## [THE TASK]
Count the lines of the listing below that contain the string "screenshot", and give only the number.

## [INPUT FOR THIS TASK]

###

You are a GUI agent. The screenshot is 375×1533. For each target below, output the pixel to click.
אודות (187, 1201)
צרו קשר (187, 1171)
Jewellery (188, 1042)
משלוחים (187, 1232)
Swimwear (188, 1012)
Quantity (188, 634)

###

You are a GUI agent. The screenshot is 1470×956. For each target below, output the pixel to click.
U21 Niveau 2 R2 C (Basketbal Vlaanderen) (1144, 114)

###

## [RESULT OF THIS EXERCISE]
2